Fans react and hold up banners during player warm ups...

Fans react and hold up banners during player warm ups before a game between the New York Islanders and the Toronto Maple Leafs at NYCB Live on Feb. 28, 2019 in Uniondale, New York. Credit: Jim McIsaac

Penalty box for these Islanders’ fans

I wish to apologize to hockey player John Tavares and his family on behalf of New York Islanders fans who went along with the vulgar display of ingratitude for his nine years of devotion to both community and team [“We don’t need you!,” Sports, March 1].

If Thursday night’s game had been a fight, Islanders fans who threw figurative haymakers would deserve to be suspended for 10 games. The NHL Network did us a favor by not running the sound of the game’s lowlights.

We should be embarrassed as a community for the poor treatment accorded Tavares, a leader who was only doing right by himself and his family by moving on from the Islanders to the Toronto Maple Leafs. It was team management that failed us. The Islanders should have traded Tavares when he didn’t sign at the trade deadline.

Wouldn’t it be great if fans turn out on April 1, Tavares’ next Coliseum game, to show we regret the behavior exhibited on Thursday?

Keith Grubman,


Dire need to reform criminal justice rules

I read with dismay about prosecutors’ efforts to derail pending criminal justice reforms, including discovery [“Criminal justice revamp,” News, Feb. 24].

As an attorney who has practiced criminal defense for nearly 45 years, I have seen the devastating impact New York’s antiquated criminal discovery laws have on the fairness of the criminal justice system. In civil cases involving money, attorneys receive detailed information about the opponent’s case to help them give informed advice to clients. However, in criminal cases, when a conviction can result in decades of imprisonment, critical information such as witness statements necessary for preparation of a defense is provided only immediately before trial. This lack of information hampers attorney efforts to investigate, and innocent clients are often wrongfully convicted because the defense attorney has been blindfolded by New York’s lack of disclosure.

Prosecutors say turning over discovery materials within 15 days of an arraignment is unrealistic. Perhaps it is inconvenient, but many other jurisdictions have modified discovery laws to promote fairness and require the sharing of information within a comparable period. Inconvenience should not be an excuse for denying access to information to attorneys of defendants. It is time for New York to revise its discovery laws to promote fairness.

Seymour James,

Brooklyn and Sag Harbor

Editor’s note: The writer is former attorney-in-chief of the Legal Aid Society of New York and former president of the New York State Bar Association.
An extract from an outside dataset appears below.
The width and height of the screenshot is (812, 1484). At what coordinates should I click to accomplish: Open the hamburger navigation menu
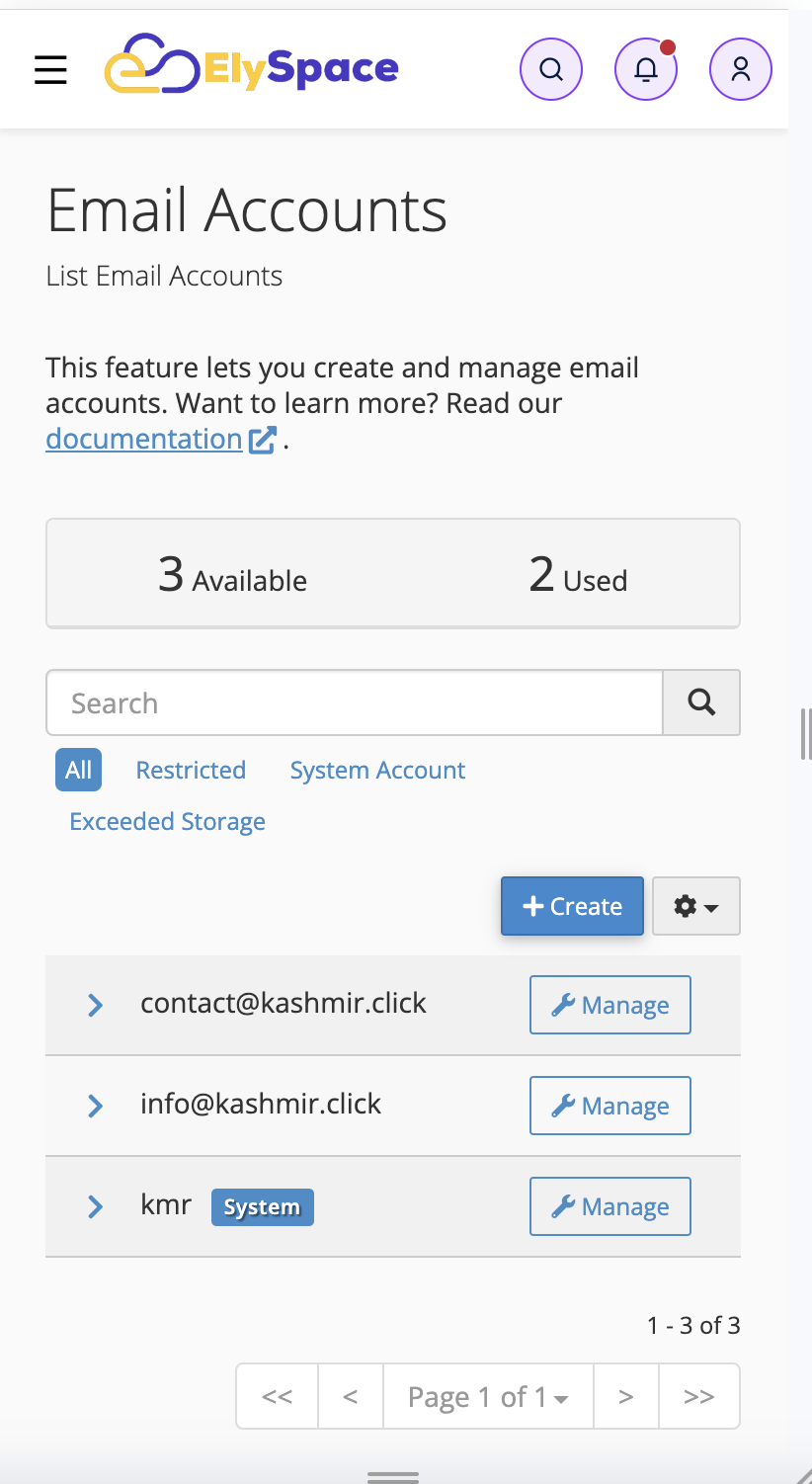[50, 70]
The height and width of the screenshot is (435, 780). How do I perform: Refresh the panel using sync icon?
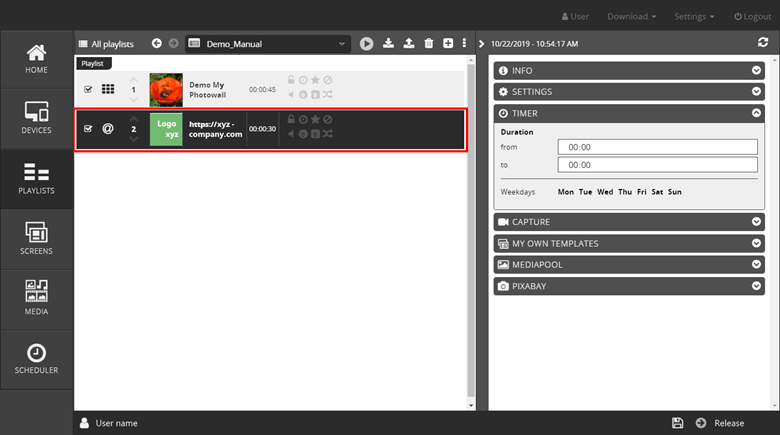click(763, 43)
Nassau County District Attorney Madeline Singas’ comments about criminal justice reforms proposed in Albany are tone deaf and out of touch with reality. She urges everyone to “slow down” the advancement of much-needed and overdue reforms central to fairness and justice — for bail, discovery and speedy trials. But Singas ignores the fact that problematic existing laws have been around for decades and harmed thousands of New Yorkers. Further, her claim that the new proposals were written by lawyers who have never practiced criminal law is mystifying.

As the presidents of two statewide criminal defense bar associations composed of private counsel and public defenders, we will happily clarify for Singas. All of the proposals under consideration have been vetted by legal scholars, current and former practitioners, and members of the judiciary. Many proposals followed years of thoughtful work by task forces and committees. To suggest they were created in haste or by novices is misguided and insulting.
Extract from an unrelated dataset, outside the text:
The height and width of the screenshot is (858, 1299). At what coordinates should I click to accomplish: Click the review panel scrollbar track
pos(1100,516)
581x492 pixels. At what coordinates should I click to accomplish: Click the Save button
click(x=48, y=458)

These reforms were introduced last year in Gov. Andrew M. Cuomo’s executive budget. His office has discussed them at length with prosecutors and the defense bar. Both sides have been given time to comment on specifics.
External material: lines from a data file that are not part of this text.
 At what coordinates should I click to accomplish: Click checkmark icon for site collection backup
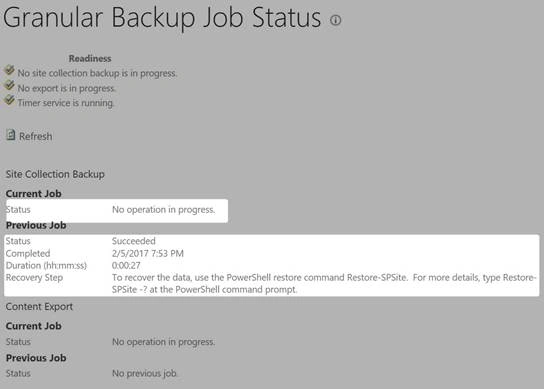(x=9, y=70)
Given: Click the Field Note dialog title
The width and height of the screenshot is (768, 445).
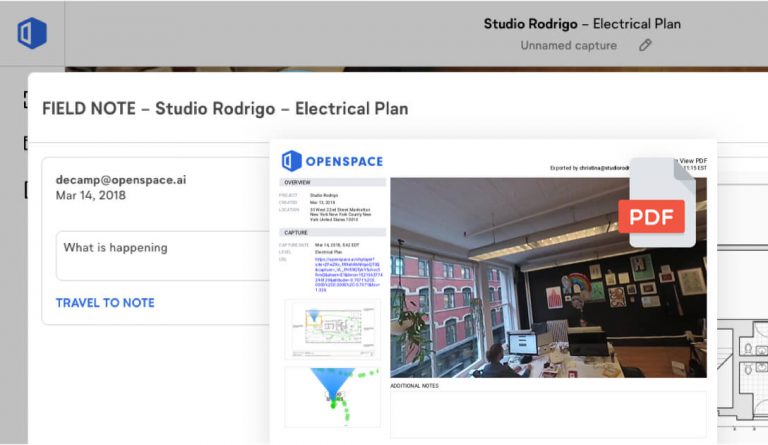Looking at the screenshot, I should point(225,108).
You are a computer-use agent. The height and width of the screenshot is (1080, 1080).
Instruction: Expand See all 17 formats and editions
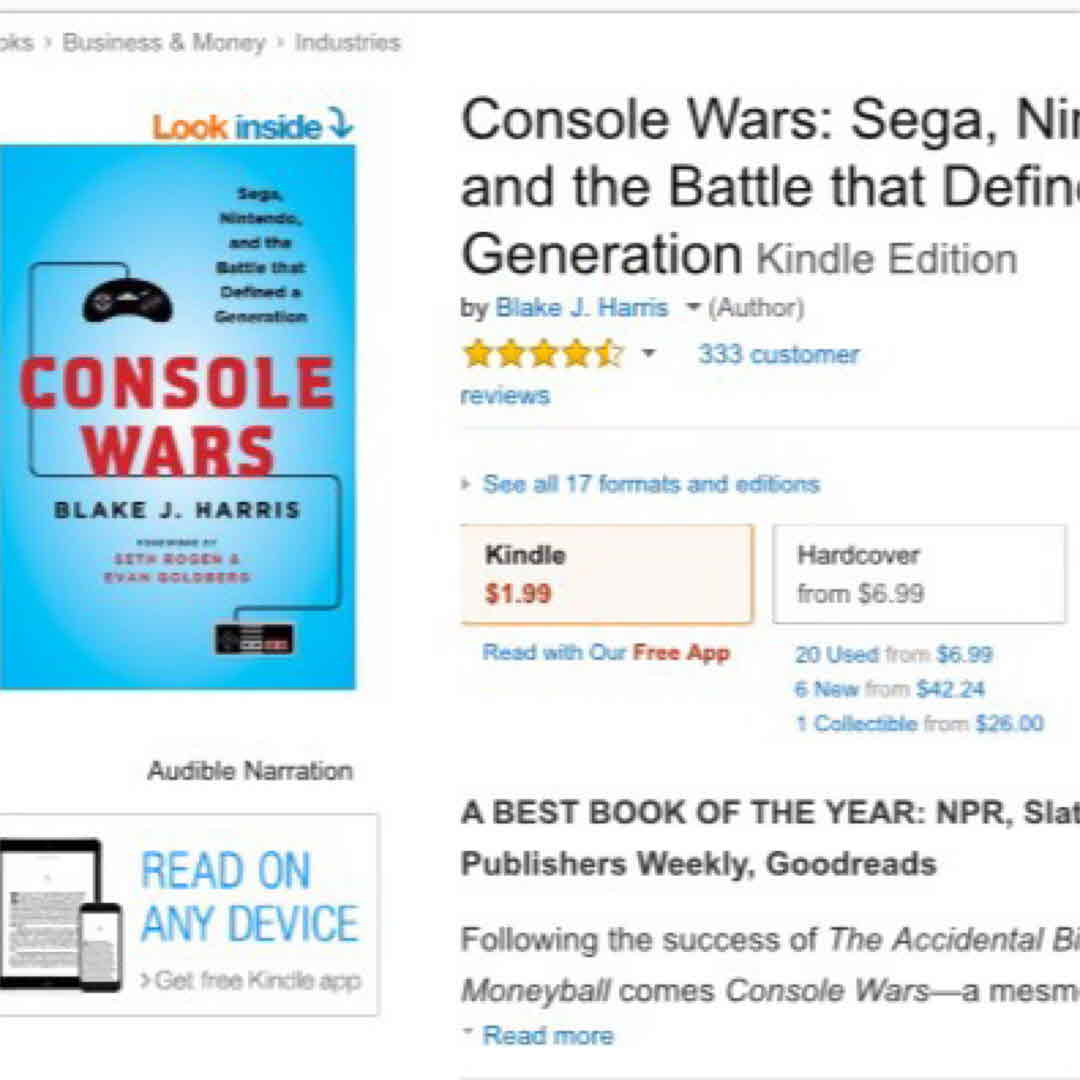(x=650, y=485)
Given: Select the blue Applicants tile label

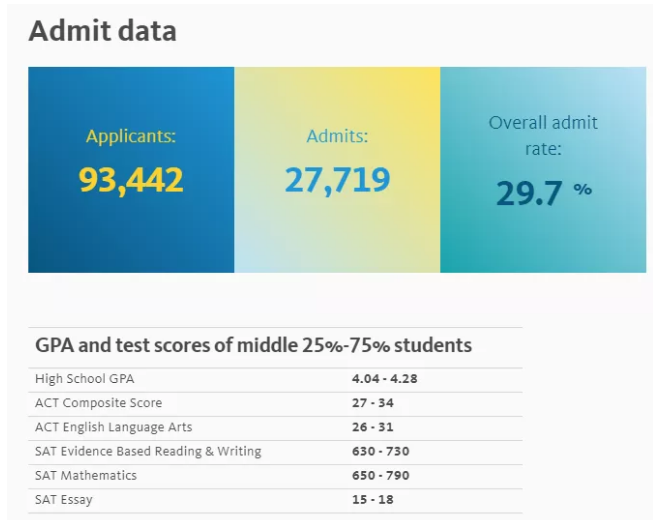Looking at the screenshot, I should (131, 136).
What we support will not advantage or disadvantage prosecutors or defenders. The reforms balance the law enforcement perspective with greater protections of due process, fairness, and efforts to avoid wrongful prosecutions and convictions.

Tina Luongo and Lori Cohen,


Editor’s note: Luongo is president of the Chief Defenders Association of New York. Cohen is president of the New York State Association of Criminal Defense Lawyers.

All for enforcing existing gun laws

I was pleasantly surprised to read your common-sense editorial “Existing gun laws can stop violence” [Feb. 21]. Your points were spot on. We need to demand that law enforcement agencies at all levels do their jobs and enforce all existing guns laws.

I believe that adding more laws that either won’t be followed by criminals, or which go unenforced, would be a waste of time so some politicians could think they’ve done something to address gun violence, when they’ve done nothing.

In each of the cases you cite, when laws were not enforced and killings ensued, there should be full investigations into how law enforcement failed. If heads need to roll, so be it.

Michael Cicero,


Editor’s note: The writer is a member of the National Rifle Association.